▼▼▼

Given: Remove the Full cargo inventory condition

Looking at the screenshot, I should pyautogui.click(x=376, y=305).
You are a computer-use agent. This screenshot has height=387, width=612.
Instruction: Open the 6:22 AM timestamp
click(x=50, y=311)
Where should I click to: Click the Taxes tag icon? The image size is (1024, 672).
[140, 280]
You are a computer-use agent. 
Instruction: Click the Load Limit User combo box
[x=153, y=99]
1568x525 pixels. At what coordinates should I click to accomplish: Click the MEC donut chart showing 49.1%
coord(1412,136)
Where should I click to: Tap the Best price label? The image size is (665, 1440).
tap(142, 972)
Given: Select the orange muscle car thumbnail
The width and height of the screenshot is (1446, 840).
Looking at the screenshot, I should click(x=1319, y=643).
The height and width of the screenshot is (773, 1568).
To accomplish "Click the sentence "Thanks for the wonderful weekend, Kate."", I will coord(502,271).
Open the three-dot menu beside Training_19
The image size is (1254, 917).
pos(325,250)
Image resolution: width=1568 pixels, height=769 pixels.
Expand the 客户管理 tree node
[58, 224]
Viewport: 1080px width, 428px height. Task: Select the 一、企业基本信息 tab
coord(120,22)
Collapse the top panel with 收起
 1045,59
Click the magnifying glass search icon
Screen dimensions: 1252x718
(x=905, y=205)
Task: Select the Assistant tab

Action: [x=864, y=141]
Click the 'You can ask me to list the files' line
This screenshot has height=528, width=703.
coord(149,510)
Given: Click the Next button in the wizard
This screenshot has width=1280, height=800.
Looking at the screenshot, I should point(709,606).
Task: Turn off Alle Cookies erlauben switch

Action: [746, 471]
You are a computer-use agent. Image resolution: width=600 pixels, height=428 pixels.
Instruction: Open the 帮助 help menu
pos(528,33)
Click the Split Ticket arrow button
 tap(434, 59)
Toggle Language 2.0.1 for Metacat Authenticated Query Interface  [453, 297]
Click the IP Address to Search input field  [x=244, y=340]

▲▲▲

Task description.
The word "computer" is the filter: copy every line of the listing above that contains it.

Answer below.
You are a computer-use agent. This screenshot has height=387, width=612.
You are a computer-use agent. 
You are a computer-use agent. Image resolution: width=600 pixels, height=428 pixels.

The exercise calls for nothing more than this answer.